ナミのことを、綺麗だとか、セクシーだとか言う人間もいるのだろう。
だが不思議なことに、そんな感想は持たない自分に気づく。
───すごく、可愛い。
「変に思うかも知れないが。」
背中に声をかけられて、ナミはサボの方へ寝返りを打つ。
「俺は好きになると情熱的なんだぜ。」
サボがナミの手を取り、指にキスをした。
ナミはくすくすと笑う。
「なにそれ。」
ナミが鼻を寄せ、唇を啄ばんだ。
頬が緩むのが止まらない。
サボの新たな一面を見られたことに、ふわふわと心が浮き立つのを感じる。
指を絡め、細い首筋に顔を埋めて、サボは言った。
「離れたくない。」
「⋯⋯そうね。」
ナミはサボの頭を撫でる。
オレンジの香りに包まれながら、唇にナミの鼓動を感じながら、サボは細い体を抱きしめていた。
自分にこんな情熱があることに、驚いている。
離れたくないし、離したくなかった。
この存在にどれほど救われただろう。
もし、ナミと出会わなかったら、エースと会えなかったかも知れない。
空洞が満ちることはなかったかも知れない。
記憶が戻ることも、こんなに人を愛することも、知らないままでいるなんて。
そんな恐ろしいことは、もう二度と。
「お前がいないと、もう生きて行けない。
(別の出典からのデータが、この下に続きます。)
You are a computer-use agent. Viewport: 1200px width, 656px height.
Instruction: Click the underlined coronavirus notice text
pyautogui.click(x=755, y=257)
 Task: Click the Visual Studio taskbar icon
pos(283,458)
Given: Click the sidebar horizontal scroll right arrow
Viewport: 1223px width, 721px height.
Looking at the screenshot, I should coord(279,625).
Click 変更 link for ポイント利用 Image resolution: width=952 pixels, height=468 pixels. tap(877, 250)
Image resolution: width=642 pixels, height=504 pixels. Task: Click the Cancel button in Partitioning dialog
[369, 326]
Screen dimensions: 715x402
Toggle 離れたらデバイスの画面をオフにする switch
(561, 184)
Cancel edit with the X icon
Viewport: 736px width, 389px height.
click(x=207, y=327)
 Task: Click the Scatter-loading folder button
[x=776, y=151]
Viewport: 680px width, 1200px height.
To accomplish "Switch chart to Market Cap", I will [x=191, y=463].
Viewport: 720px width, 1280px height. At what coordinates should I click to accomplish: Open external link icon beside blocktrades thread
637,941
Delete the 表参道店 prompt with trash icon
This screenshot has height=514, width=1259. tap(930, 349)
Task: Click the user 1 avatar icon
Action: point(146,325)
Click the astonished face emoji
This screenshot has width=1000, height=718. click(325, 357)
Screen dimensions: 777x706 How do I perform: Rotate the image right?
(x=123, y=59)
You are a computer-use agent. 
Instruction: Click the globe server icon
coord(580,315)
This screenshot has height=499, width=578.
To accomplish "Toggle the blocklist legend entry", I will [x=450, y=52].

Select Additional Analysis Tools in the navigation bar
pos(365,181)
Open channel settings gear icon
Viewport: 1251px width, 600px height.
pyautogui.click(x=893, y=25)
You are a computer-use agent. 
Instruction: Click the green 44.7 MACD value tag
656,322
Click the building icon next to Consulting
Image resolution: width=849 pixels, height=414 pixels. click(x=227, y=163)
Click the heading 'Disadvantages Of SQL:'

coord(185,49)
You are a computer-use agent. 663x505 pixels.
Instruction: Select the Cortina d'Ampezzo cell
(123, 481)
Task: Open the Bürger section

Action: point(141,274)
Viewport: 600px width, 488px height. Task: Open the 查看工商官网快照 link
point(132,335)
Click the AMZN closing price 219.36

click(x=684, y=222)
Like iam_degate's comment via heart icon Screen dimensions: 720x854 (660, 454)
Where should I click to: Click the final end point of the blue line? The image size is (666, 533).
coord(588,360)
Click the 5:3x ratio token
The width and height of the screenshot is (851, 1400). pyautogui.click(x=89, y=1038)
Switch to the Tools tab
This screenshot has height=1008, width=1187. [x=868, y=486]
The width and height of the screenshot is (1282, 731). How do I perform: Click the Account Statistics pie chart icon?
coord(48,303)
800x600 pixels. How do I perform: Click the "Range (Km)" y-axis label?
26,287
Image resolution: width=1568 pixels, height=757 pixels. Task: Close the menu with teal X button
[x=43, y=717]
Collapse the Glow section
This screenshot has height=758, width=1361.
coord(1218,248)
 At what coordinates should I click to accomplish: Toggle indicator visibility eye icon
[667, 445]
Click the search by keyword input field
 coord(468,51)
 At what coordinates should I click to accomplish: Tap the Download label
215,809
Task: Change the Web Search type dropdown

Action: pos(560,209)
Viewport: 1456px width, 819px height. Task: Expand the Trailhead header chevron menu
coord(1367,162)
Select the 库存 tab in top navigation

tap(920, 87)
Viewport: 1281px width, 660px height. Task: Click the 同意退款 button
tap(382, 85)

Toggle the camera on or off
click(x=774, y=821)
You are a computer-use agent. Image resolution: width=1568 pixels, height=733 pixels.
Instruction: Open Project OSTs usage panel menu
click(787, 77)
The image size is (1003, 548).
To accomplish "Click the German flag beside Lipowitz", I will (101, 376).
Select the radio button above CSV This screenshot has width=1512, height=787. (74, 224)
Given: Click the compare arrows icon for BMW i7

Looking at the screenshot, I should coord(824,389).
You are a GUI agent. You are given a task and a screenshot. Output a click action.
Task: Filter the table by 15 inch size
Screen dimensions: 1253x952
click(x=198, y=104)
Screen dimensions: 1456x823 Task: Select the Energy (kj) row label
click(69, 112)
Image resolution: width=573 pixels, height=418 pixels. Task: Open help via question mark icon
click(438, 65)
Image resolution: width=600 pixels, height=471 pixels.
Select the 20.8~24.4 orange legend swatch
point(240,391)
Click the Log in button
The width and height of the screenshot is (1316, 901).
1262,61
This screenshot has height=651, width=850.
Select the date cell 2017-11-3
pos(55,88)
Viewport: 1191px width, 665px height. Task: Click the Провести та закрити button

」
触れると火傷をしそうなほどの情熱だ。
ナミは胸を射抜かれ、頬は熱くなった。
「サボ⋯⋯」
いつも、想っていようと思った。
この目の前の人を、心の弱い人を、同じ場所では生きていけないとしても、想い続けることで支えようと。
「私はあなたを忘れない。」
忘却を乗り越えて、サボは再会を果たした。
大切なものを思い出し、大切なものに出会った。
2人にとって、きっとこの言葉は大きな意味を持つ。
明日もし離れるとしても、この気持ちは本物で、忘れることのできない、最後の恋になる。